## PROMPT
Write out the records below exactly as they appear, skipping each picture.

[[ WORKING DATA, beginning ]]

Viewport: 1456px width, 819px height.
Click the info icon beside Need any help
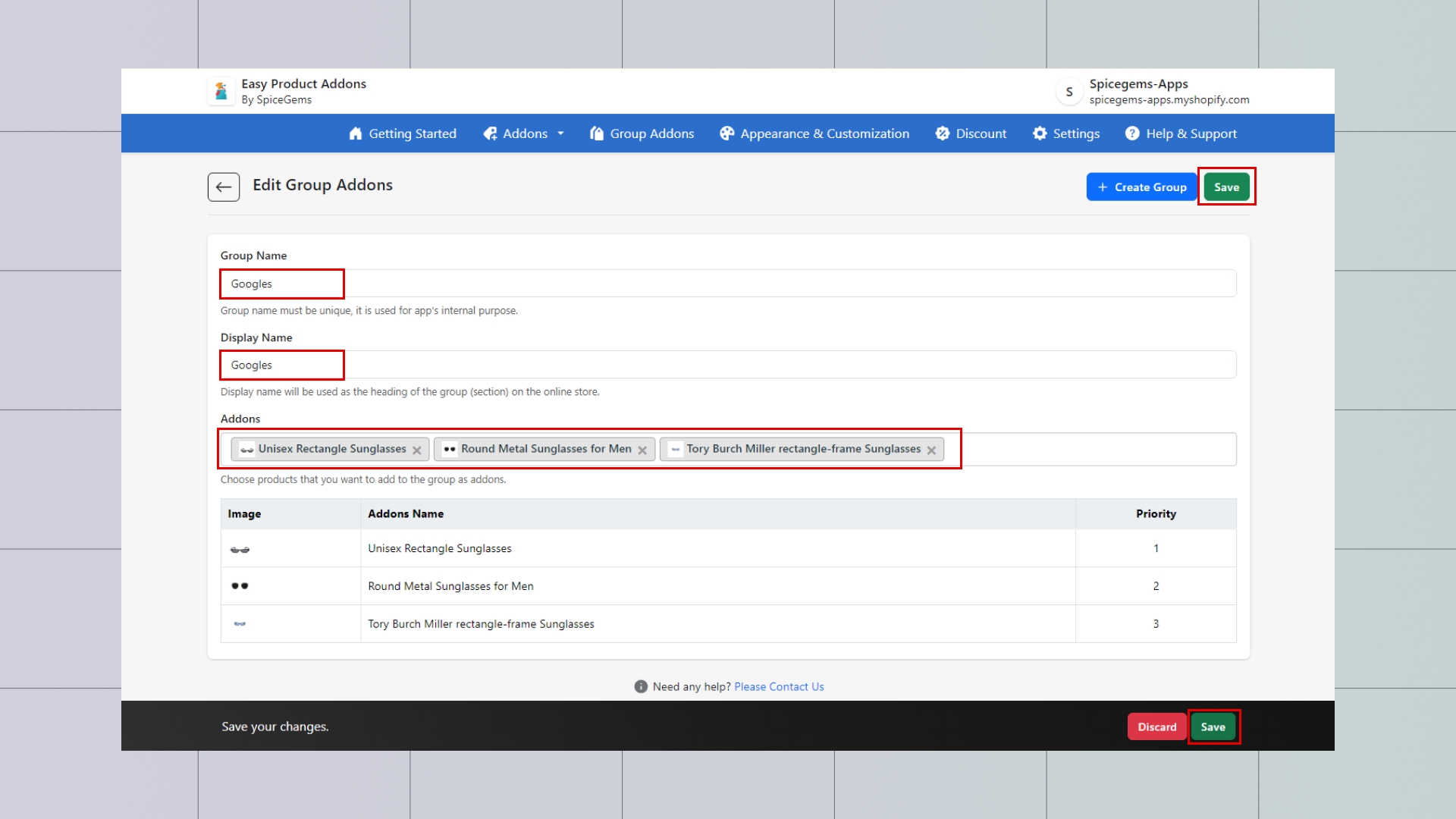pos(641,686)
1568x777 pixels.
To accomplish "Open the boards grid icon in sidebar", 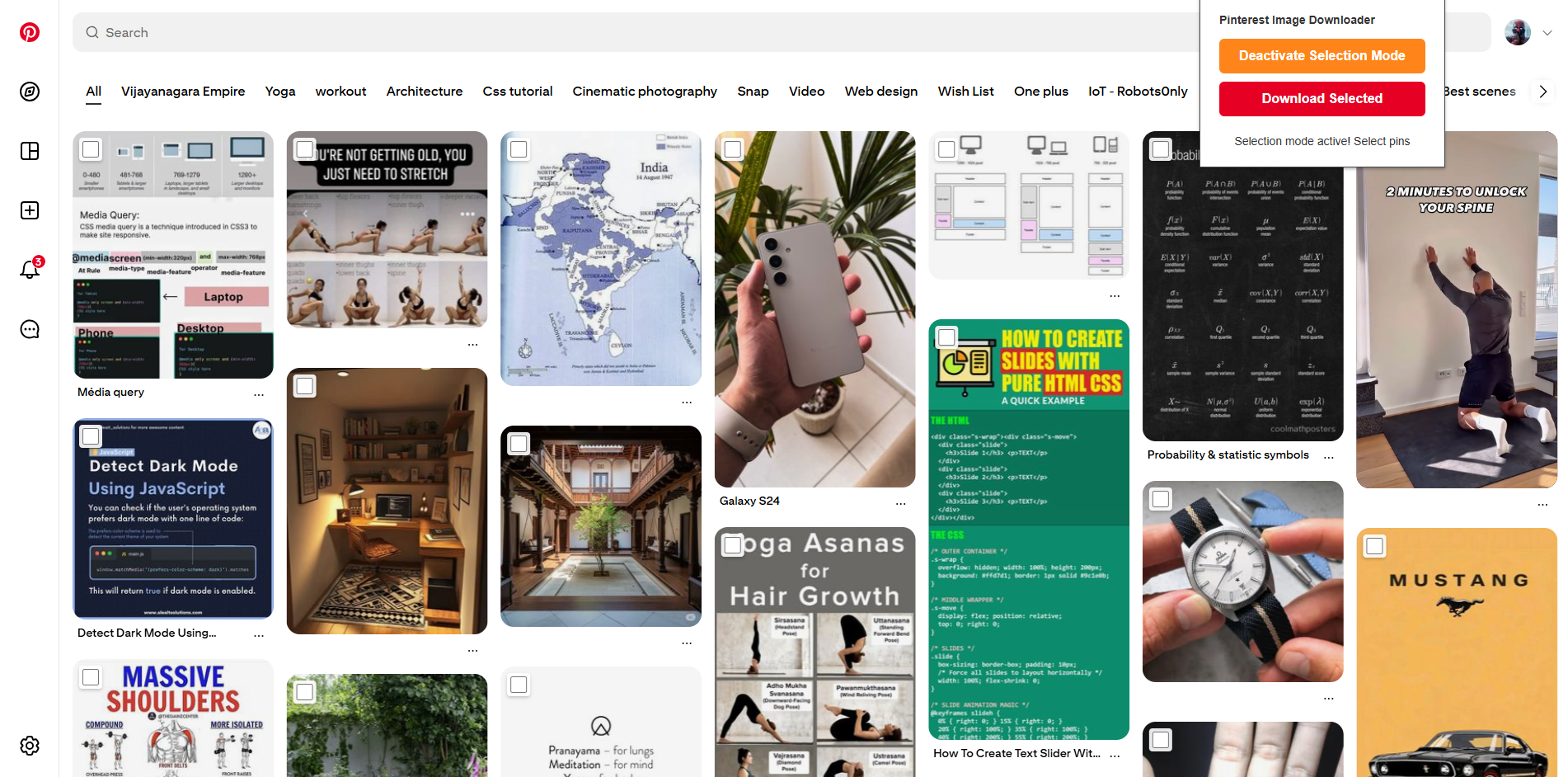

[[ WORKING DATA, end ]]

## SOLUTION TO THE PROBLEM
Viewport: 1456px width, 819px height.
Click the info icon beside Need any help
pos(641,686)
1568x777 pixels.
To accomplish "Open the boards grid icon in sidebar", 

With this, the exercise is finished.